Cellular Mechanisms Underlying Spike-Time Reliability and Stochastic Synchronization: Insights and Predictions from the Phase-Response Curve

Abstract

Neurons can respond with highly consistent spike patterns to repetitions of the same stimulus. Analogously, similar neurons receiving a common stimulus can fire highly consistent spike patterns. The former phenomenon is referred to as spike-time reliability, whereas the latter is an example of stochastic synchronization. Both phenomena are quite general and in fact, they also manifest in simplified models of single neuron dynamics, like phase oscillator models, in which the activity of the neuron is determined by its phase-response curve, which in turn is determined by the membrane conductances.

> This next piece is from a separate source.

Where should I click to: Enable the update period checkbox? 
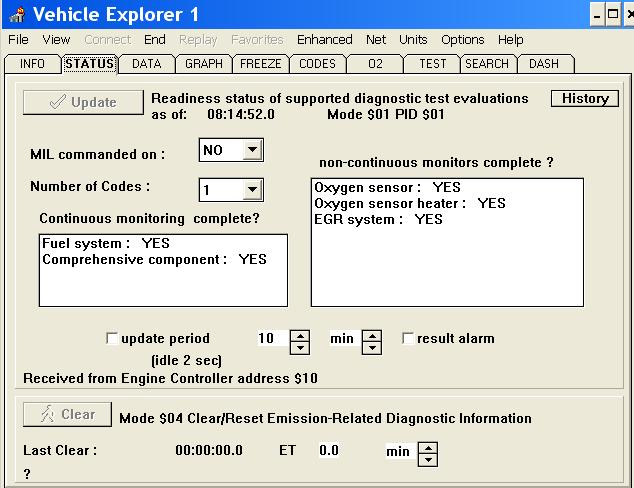[x=111, y=339]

Here, we use two measures of spike-time reliability and stochastic synchronization for real neurons and conductance-based models that have been recently introduced in the theory of phase oscillators: the Lyapunov exponent of the oscillator dynamics and the variance of the phase difference between two identical oscillators. Analyzing data from simulations and experiments, we show that, in response to manipulations of membrane conductances, a change of the phase-response curve leading to lower variance of the relative phase is a good predictor of increased spike-time reliability and stochastic synchronization in real and simulated neurons. We also explain why the Lyapunov exponent is not sufficient by itself. Our approach is then exemplified by investigating the effect of certain potassium currents, A and A-like currents, on spike-time precision. Finally, we discuss the biological relevance of our results.